Sommige mensen hebben mono en weten het niet eens. In feite kunnen kinderen weinig of geen symptomen hebben. Soms kunnen symptomen op een zere keel of griep lijken. Hierdoor kan de infectie vaak niet gediagnosticeerd worden.
Omdat de symptomen vaak erg vergelijkbaar zijn met die van andere aandoeningen, kan het moeilijk zijn om mono te diagnosticeren op basis van de symptomen alleen.
Als er een mono wordt vermoed, kan de arts van uw kind een bloedtest uitvoeren om te zien of uw kind bepaalde antilichamen in het bloed heeft die circuleren. Dit wordt een Monospot-test genoemd.
Testen is echter niet altijd nodig, omdat er geen behandeling is en deze meestal zonder complicaties verdwijnt.
De Monospot-test kan snel resultaten opleveren - binnen een dag. Het kan echter soms onnauwkeurig zijn, vooral als het binnen de eerste week van infectie wordt uitgevoerd.
Als de resultaten van de Monospot-test negatief zijn, maar mono nog steeds wordt vermoed, kan de arts van uw kind de test een week later herhalen.
Andere bloedonderzoeken, zoals een complete bloedtelling (CBC), kunnen een diagnose van mono helpen ondersteunen.
Mensen met mono hebben meestal een hoger aantal lymfocyten, waarvan er veel mogelijk atypisch zijn, in hun bloed. Lymfocyten zijn een soort bloedcellen die helpen bij het bestrijden van virale infecties.
Er is geen specifieke behandeling voor mono. Omdat een virus het veroorzaakt, kan het niet met antibiotica worden behandeld.

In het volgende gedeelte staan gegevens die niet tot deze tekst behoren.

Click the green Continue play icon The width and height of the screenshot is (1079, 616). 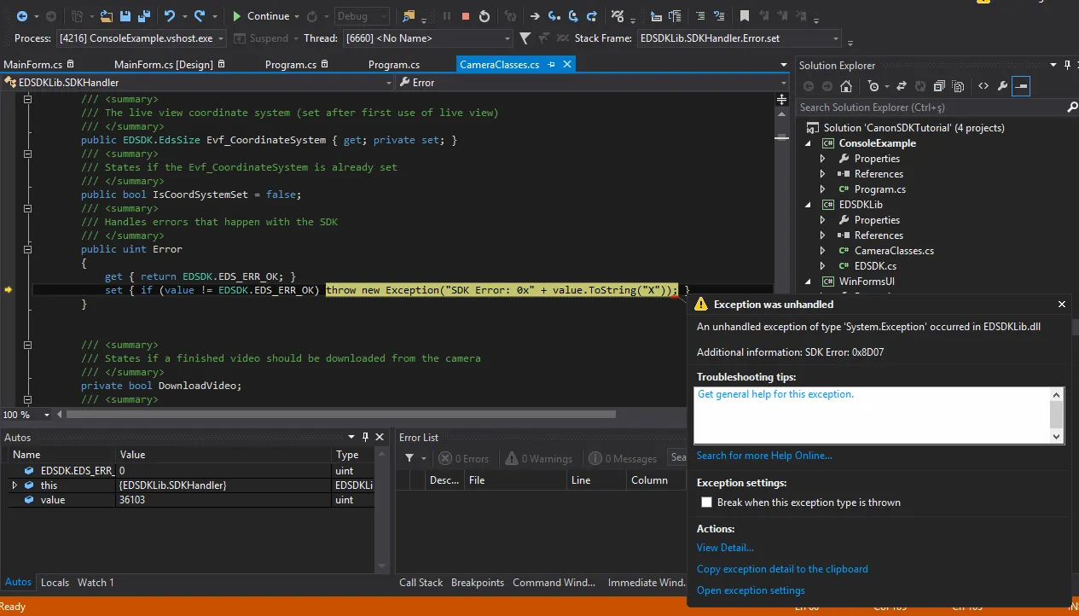pyautogui.click(x=237, y=16)
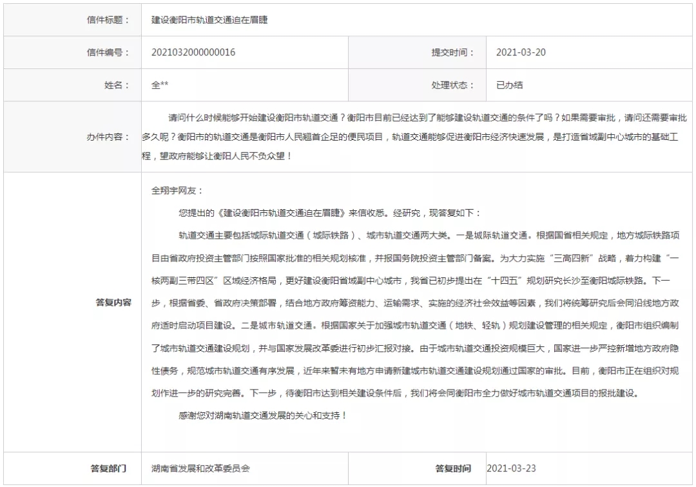
Task: Click the greeting line 全翔宇网友
Action: (177, 190)

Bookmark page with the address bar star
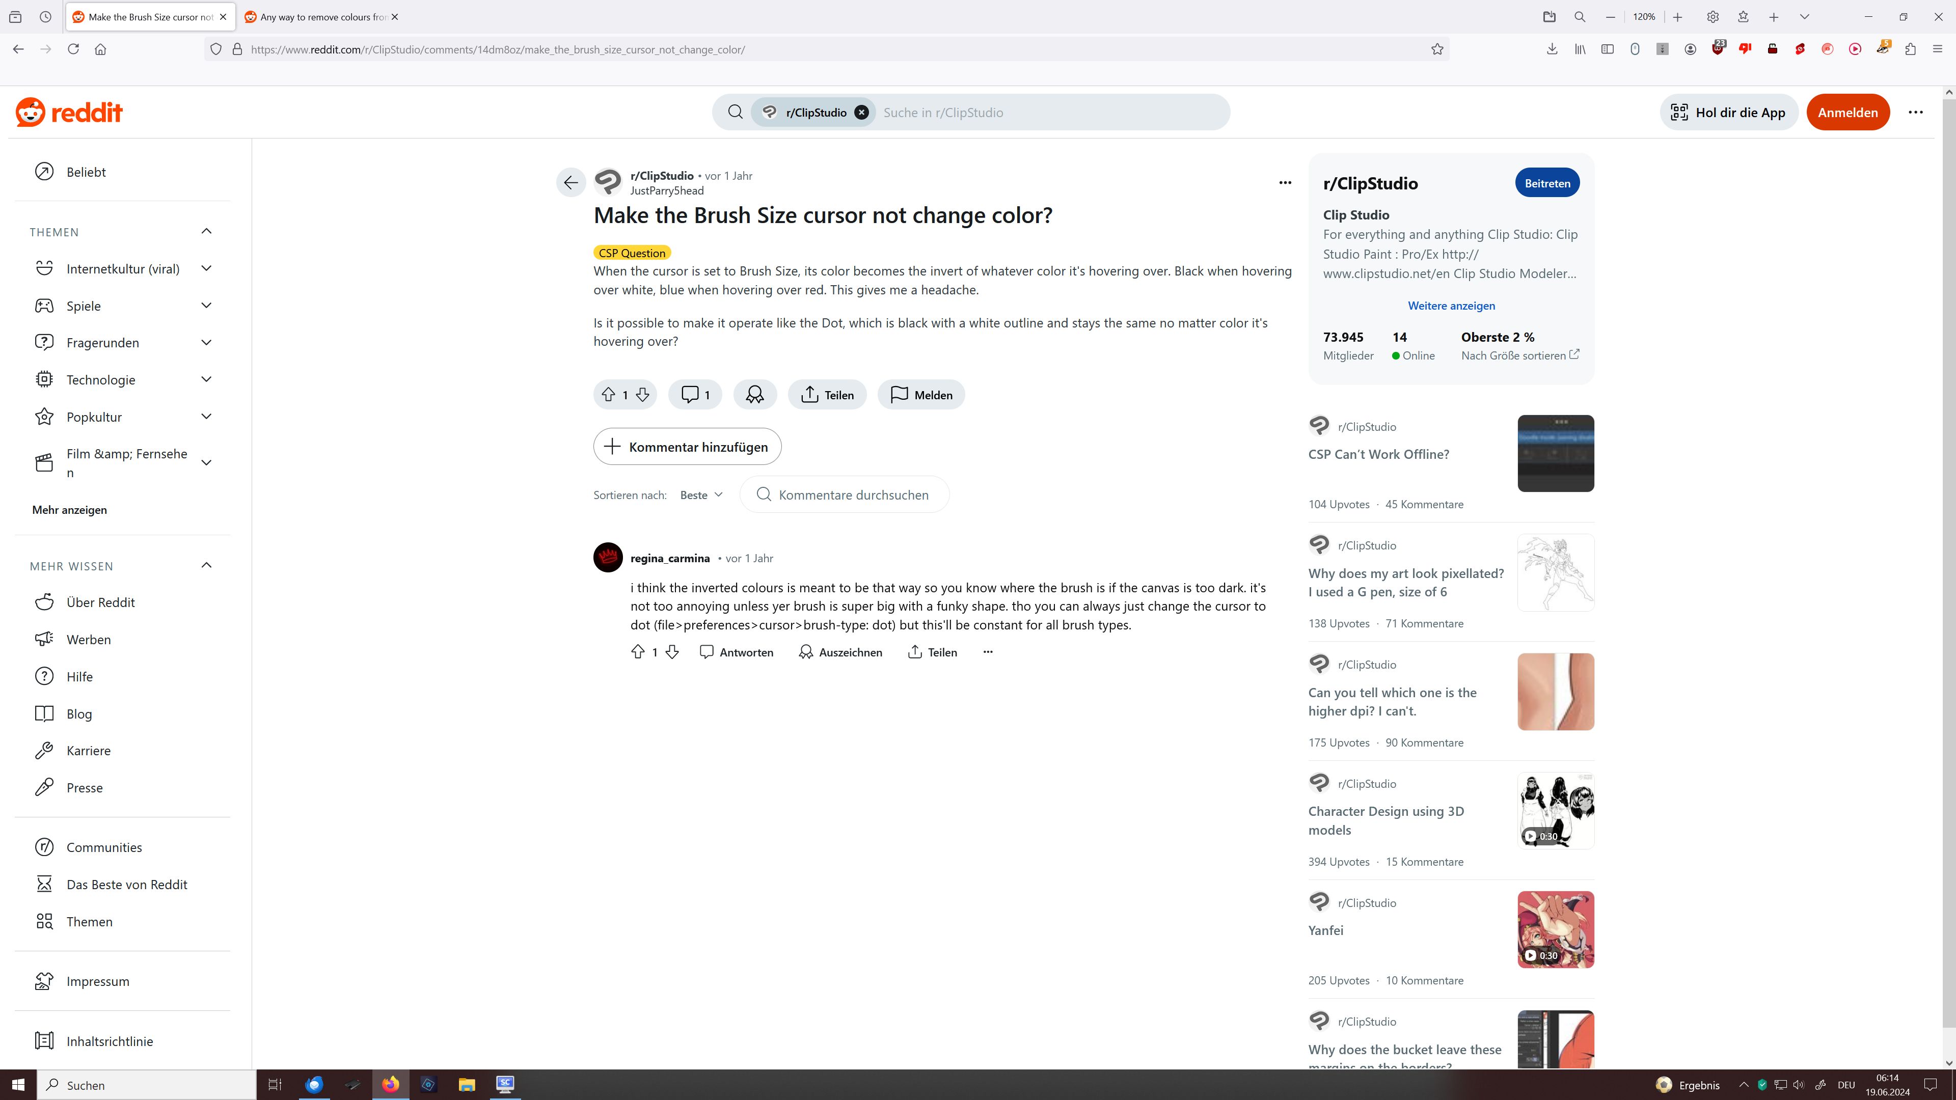(x=1437, y=49)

Als uw kind mono heeft, doet u het volgende:
Veel mensen met mono constateren dat hun symptomen binnen enkele weken verdwijnen. Soms kunnen gevoelens van vermoeidheid of vermoeidheid een maand of langer aanhouden.

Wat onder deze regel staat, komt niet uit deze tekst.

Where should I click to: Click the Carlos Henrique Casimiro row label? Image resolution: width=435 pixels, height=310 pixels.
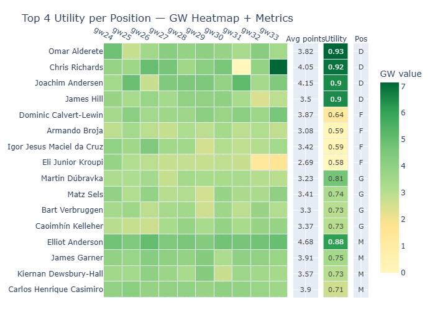[x=55, y=290]
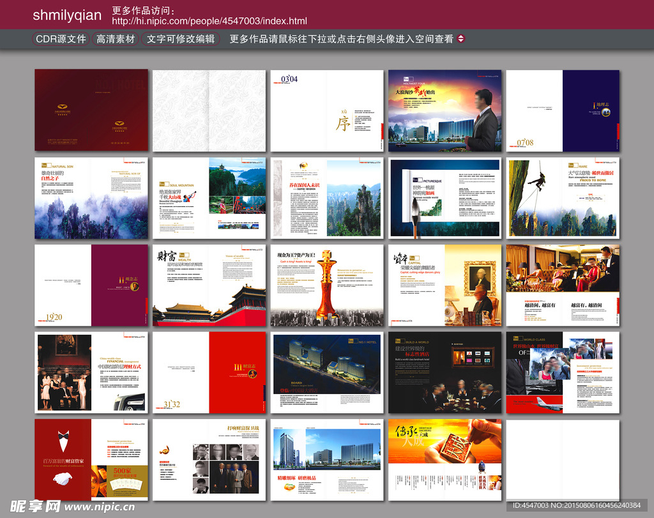Click the up-down arrow icon in header
The image size is (654, 518).
[x=461, y=39]
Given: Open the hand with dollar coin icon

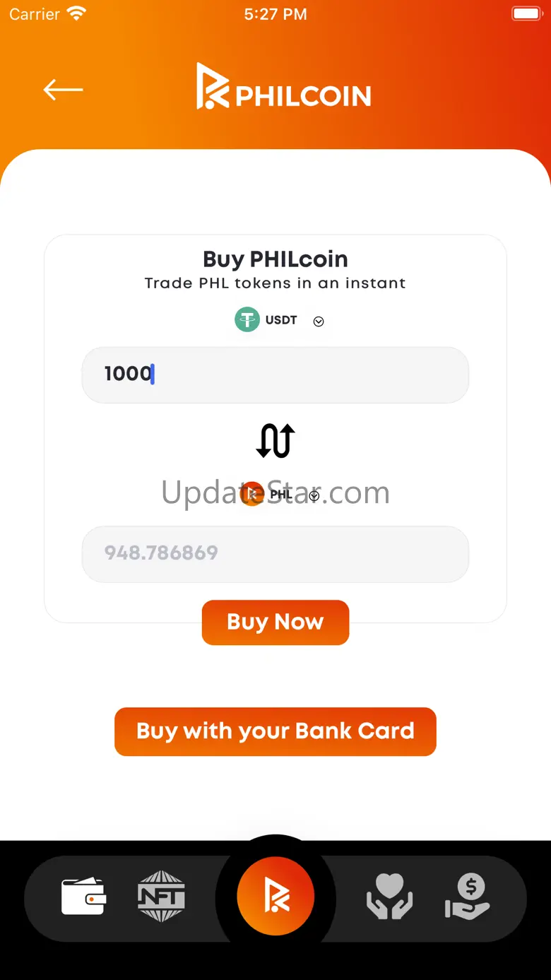Looking at the screenshot, I should point(467,897).
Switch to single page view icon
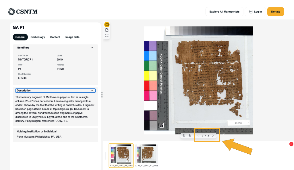 pyautogui.click(x=107, y=30)
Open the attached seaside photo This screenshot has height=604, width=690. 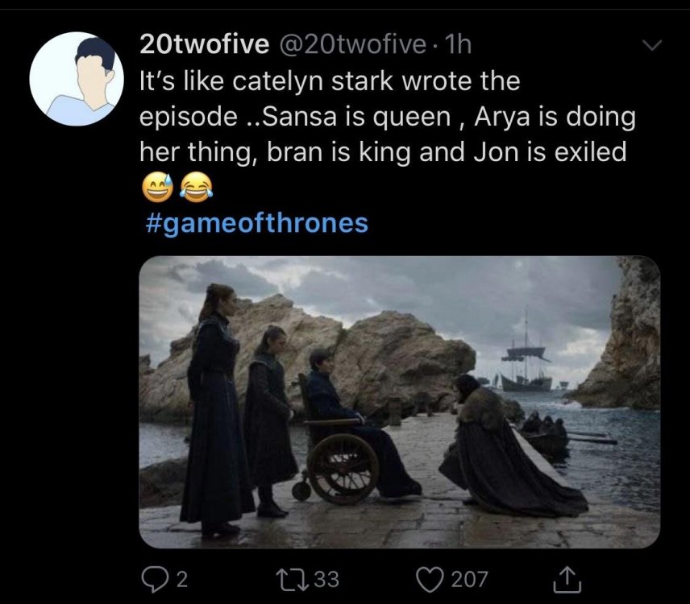pyautogui.click(x=399, y=402)
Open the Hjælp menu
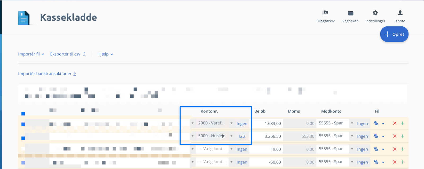The width and height of the screenshot is (424, 169). tap(105, 54)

Terwijl je kind herstellende is van mono, moeten ze zeker zijn dat ze ruw spel of contactsporten vermijden. Als hun milt is vergroot, verhoogt dit soort activiteiten het risico op miltruptuur.
De arts van je kind zal je laten weten wanneer ze veilig naar het normale activiteitenniveau kunnen terugkeren.

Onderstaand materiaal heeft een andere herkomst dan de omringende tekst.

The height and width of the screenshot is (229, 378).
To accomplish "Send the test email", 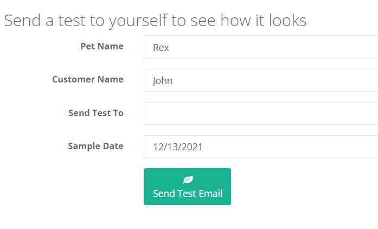I will (187, 187).
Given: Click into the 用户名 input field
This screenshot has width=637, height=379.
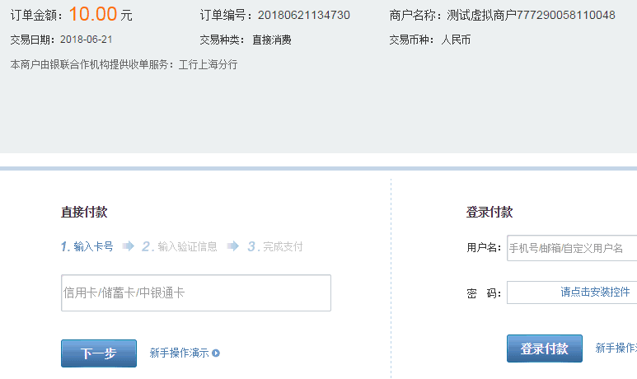Looking at the screenshot, I should (571, 248).
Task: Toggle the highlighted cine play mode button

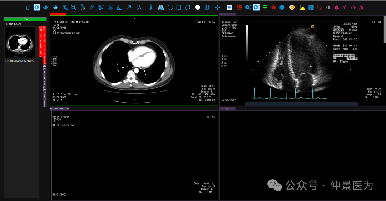Action: click(257, 7)
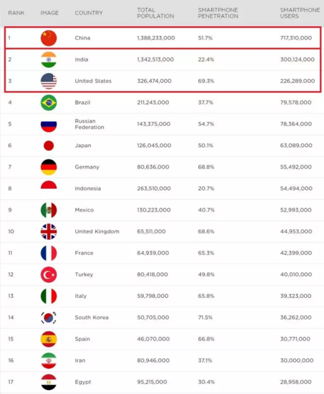
Task: Click the Indonesia country name
Action: pyautogui.click(x=88, y=188)
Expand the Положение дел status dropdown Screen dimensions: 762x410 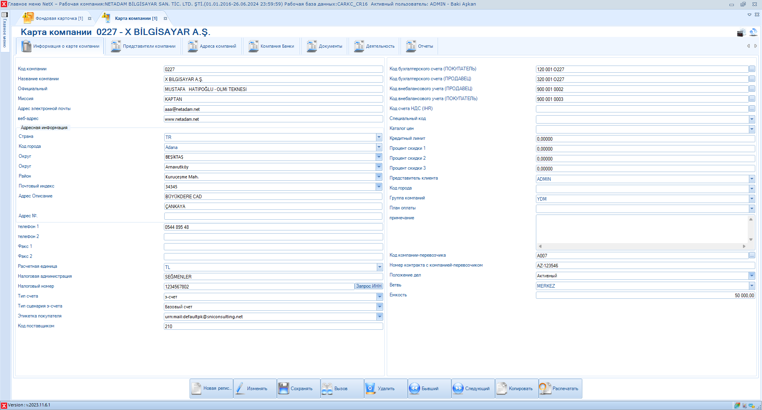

Het is vaak niet nodig dat uw kind de kinderopvang of school mist als ze mono hebben. Ze zullen waarschijnlijk moeten worden uitgesloten van sommige spelactiviteiten of lessen lichamelijke opvoeding terwijl ze herstellen, dus je moet de school van je kind op de hoogte stellen van hun toestand.
Artsen weten niet precies hoe lang EBV na een ziekte in het speeksel van een persoon aanwezig kan blijven, maar meestal is het virus nog een maand of langer daarna te vinden.
Daarom moeten kinderen die mono hebben gehad, zeker zijn om hun handen vaak te wassen - vooral na hoesten of niezen. Bovendien mogen ze geen items zoals een bril of eetgerei delen met andere kinderen.
Er is momenteel geen vaccin beschikbaar om te beschermen tegen infectie met EBV. De beste manier om te voorkomen dat u besmet raakt, is door goede hygiëne in acht te nemen en te vermijden persoonlijke spullen te delen.
De meeste mensen zijn blootgesteld aan EBV tegen de tijd dat ze de middelbare leeftijd bereiken. Als je eenmaal mono hebt gehad, blijft het virus de rest van je leven sluimerend in je lichaam.
EBV kan af en toe reactiveren, maar deze reactivering resulteert meestal niet in symptomen. Wanneer het virus opnieuw wordt geactiveerd, is het mogelijk het door te geven aan anderen die er nog niet aan zijn blootgesteld.